In [1]:
from openai import OpenAI
from langchain_community.embeddings import OpenAIEmbeddings
import os
from datasets import load_dataset, Dataset
from dotenv import load_dotenv
load_dotenv()
from pinecone import Pinecone, ServerlessSpec
import tiktoken  
import pandas as pd
import numpy as np
import sys


  from .autonotebook import tqdm as notebook_tqdm


In [2]:
OPENAI_API_KEY = os.getenv("OPENAI_API_KEY")
PINECONE_API_KEY = os.getenv("PINECONE_API_KEY")
# Initialize OpenAI client
client = OpenAI(api_key=OPENAI_API_KEY)

# Initialize Pinecone (use correct import if using newer version)
pc = Pinecone(api_key=os.environ.get("PINECONE_API_KEY"))

In [3]:
index_name = 'ai-customer-support-chatbot-2'

if index_name in pc.list_indexes().names():
    pc.delete_index(index_name)

if index_name not in pc.list_indexes():
    pc.create_index(
        name=index_name,
        dimension=1536,
        metric="dotproduct",
        spec=ServerlessSpec(
            cloud='aws',
            region='us-east-1'
        )
    )

# Connect to Pinecone index
index = pc.Index(index_name)

In [4]:
# Load dataset
dataset = load_dataset('wikipedia', '20220301.simple')

# Convert to DataFrame for easy cleaning
df = pd.DataFrame(dataset['train'])

# Remove rows with NaN values
df = df.dropna(subset=['id', 'title', 'url', 'text'])

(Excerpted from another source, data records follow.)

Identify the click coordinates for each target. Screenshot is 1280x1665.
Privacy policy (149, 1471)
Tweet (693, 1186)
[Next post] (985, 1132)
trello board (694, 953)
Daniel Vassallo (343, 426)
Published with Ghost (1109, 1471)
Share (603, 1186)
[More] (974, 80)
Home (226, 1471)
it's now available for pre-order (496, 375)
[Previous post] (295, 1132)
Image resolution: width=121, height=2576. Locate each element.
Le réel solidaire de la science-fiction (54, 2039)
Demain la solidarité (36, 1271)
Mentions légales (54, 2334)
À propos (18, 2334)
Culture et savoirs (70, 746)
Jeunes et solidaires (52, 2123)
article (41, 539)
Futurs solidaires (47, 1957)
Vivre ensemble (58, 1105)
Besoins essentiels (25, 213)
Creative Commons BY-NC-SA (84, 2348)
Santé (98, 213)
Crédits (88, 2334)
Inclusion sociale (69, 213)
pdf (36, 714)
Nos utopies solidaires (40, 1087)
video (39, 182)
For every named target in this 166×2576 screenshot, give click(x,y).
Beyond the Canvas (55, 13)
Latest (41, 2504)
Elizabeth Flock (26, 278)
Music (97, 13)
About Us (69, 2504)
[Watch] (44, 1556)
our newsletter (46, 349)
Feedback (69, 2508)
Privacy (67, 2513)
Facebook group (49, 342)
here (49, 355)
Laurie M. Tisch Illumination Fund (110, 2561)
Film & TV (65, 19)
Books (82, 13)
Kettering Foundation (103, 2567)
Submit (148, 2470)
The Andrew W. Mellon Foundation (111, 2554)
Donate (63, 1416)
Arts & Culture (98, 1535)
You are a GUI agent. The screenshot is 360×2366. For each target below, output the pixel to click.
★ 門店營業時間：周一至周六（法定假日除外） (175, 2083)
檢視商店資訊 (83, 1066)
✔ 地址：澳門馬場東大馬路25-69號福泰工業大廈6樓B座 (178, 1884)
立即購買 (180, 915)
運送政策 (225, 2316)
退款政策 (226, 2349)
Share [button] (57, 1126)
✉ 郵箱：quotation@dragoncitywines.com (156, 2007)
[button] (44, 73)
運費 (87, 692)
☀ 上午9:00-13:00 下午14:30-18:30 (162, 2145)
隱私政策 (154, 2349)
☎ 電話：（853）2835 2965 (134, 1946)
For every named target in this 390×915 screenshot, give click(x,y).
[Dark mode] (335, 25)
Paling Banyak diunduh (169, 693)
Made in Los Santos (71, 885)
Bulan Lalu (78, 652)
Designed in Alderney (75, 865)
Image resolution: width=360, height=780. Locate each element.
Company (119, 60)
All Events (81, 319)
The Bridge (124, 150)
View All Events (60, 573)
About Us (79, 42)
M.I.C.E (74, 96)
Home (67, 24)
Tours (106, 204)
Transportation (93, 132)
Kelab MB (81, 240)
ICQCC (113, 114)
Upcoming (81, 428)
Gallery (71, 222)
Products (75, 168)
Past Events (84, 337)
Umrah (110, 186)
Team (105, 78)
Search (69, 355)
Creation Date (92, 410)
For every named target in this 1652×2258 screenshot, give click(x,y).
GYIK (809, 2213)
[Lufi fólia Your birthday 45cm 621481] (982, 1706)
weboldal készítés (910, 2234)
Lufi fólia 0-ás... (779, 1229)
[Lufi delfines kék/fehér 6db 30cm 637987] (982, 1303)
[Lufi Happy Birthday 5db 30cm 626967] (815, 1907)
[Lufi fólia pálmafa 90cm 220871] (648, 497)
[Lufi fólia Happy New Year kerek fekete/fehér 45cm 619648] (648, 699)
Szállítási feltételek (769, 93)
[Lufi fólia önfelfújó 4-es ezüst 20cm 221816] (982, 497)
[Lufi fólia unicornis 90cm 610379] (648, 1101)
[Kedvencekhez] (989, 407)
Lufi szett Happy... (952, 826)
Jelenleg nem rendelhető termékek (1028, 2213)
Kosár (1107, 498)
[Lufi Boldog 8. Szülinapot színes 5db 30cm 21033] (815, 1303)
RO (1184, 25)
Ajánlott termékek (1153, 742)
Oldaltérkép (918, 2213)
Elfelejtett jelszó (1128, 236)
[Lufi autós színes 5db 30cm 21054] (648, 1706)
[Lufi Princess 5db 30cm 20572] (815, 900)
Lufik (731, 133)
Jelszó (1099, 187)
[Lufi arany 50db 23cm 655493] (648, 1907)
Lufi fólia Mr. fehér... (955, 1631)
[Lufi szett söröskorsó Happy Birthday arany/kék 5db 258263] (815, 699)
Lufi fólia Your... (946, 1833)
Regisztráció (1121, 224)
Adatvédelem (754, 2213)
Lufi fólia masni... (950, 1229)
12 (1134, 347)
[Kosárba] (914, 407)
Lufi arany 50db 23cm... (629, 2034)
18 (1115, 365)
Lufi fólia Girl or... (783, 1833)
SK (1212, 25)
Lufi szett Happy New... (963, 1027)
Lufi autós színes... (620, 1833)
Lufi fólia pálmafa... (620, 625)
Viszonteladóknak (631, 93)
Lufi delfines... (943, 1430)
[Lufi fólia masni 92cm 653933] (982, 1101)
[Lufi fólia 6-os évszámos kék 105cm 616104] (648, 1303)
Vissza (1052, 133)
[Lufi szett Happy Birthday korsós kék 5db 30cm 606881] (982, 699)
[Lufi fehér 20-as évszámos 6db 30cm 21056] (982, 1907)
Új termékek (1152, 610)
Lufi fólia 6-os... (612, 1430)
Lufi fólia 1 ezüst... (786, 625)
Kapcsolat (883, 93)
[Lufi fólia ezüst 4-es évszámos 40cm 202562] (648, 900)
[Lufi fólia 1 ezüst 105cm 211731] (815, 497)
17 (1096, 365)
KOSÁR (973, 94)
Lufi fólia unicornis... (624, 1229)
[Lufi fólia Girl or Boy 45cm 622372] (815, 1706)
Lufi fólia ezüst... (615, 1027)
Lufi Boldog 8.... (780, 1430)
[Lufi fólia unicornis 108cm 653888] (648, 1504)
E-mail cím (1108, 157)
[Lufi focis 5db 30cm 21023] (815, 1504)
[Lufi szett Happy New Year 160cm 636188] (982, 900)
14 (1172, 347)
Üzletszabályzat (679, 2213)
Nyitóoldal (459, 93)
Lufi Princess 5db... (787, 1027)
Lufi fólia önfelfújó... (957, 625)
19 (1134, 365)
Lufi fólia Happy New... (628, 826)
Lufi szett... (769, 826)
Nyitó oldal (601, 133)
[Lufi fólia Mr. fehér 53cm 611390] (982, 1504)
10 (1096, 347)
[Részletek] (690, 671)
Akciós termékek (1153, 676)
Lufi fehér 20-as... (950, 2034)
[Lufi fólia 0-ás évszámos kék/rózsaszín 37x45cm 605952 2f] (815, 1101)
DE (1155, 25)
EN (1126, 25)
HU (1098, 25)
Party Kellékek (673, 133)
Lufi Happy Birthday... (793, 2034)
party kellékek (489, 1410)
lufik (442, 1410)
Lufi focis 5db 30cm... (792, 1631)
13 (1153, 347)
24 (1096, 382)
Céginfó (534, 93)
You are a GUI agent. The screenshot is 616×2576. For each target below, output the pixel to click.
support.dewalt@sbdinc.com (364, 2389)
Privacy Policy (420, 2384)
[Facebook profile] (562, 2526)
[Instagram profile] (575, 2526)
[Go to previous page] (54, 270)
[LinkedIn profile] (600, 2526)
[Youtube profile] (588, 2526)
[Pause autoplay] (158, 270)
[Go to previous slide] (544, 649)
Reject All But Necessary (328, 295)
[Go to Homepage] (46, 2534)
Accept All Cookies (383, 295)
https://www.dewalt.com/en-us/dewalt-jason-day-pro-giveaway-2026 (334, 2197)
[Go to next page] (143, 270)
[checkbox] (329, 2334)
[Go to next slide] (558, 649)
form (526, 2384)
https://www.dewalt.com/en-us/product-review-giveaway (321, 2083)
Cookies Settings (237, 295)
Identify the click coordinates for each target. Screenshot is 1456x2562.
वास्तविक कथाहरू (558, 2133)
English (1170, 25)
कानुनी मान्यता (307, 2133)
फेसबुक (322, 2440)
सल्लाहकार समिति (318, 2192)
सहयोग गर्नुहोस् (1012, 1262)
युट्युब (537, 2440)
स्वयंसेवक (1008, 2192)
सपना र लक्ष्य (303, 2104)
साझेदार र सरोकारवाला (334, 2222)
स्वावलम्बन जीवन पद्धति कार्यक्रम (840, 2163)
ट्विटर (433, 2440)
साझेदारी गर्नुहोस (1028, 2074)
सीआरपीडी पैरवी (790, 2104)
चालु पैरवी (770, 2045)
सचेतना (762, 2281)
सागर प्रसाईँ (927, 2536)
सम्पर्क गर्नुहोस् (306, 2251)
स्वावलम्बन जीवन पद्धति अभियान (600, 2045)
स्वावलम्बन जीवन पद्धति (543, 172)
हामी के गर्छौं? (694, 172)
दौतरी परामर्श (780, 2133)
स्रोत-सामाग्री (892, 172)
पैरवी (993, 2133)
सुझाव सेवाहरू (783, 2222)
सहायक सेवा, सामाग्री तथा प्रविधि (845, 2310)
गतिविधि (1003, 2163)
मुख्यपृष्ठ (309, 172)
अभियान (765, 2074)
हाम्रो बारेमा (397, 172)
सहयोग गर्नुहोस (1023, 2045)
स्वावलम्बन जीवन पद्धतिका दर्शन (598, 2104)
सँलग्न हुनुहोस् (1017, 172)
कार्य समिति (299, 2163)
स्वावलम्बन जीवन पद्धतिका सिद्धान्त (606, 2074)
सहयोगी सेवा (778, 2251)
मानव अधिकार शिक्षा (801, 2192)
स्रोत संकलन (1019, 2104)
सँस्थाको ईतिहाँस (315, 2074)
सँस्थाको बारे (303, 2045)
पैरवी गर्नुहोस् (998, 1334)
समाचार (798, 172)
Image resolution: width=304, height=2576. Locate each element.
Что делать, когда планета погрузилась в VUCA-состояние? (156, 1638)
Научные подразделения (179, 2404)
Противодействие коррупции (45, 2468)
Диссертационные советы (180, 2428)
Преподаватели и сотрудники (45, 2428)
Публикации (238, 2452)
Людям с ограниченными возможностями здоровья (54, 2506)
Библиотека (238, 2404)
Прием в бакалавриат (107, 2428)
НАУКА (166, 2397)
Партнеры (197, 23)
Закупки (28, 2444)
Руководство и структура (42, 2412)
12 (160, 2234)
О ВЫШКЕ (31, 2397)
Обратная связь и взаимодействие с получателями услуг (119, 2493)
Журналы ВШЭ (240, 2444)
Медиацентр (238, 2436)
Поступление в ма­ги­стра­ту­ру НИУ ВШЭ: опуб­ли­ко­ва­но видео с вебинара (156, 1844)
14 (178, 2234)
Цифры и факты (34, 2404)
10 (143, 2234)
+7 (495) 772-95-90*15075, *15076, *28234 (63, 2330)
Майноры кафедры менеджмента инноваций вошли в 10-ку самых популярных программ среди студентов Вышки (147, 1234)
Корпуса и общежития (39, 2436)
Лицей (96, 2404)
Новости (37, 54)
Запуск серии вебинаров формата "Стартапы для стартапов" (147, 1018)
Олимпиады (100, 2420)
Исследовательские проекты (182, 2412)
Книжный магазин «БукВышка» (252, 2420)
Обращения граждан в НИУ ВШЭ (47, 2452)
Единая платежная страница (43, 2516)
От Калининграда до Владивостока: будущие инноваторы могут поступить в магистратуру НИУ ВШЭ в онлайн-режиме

dataset = df.to_dict(orient='records')


In [5]:
# Function to count tokens using tiktoken
def count_tokens(text):
    encoder = tiktoken.get_encoding("cl100k_base")
    tokens = encoder.encode(text)
    return len(tokens)

# Function to split text into chunks based on token count
def split_into_chunks(text, max_tokens):
    encoder = tiktoken.get_encoding("cl100k_base")
    tokens = encoder.encode(text)
    chunks = [tokens[i:i + max_tokens] for i in range(0, len(tokens), max_tokens)]
    return [encoder.decode(chunk) for chunk in chunks]

In [6]:
def generate_embeddings(text, model="text-embedding-ada-002"):
    max_tokens = 8192
    chunks = split_into_chunks(text, max_tokens)
    
    embeddings = []
    for chunk in chunks:
        try:
            response = client.embeddings.create(
                input=[chunk],
                model=model
            )
            embedding = response.data[0].embedding  # Adjust this based on actual response format
            if embedding:
                embeddings.append(embedding)
        except Exception as e:
            print(f"Error generating embedding for chunk: {e}")

    return embeddings


In [7]:
def get_metadata_size(metadata):
    import json
    return sys.getsizeof(json.dumps(metadata))
def validate_embeddings(embedding):
    return all(value is not None and not isinstance(value, float) or not np.isnan(value) for value in embedding)


In [8]:

MAX_METADATA_SIZE = 40960  # 40KB in bytes

# Usage in store_in_pinecone
def store_in_pinecone(id, title, url, text):
    embeddings = generate_embeddings(text)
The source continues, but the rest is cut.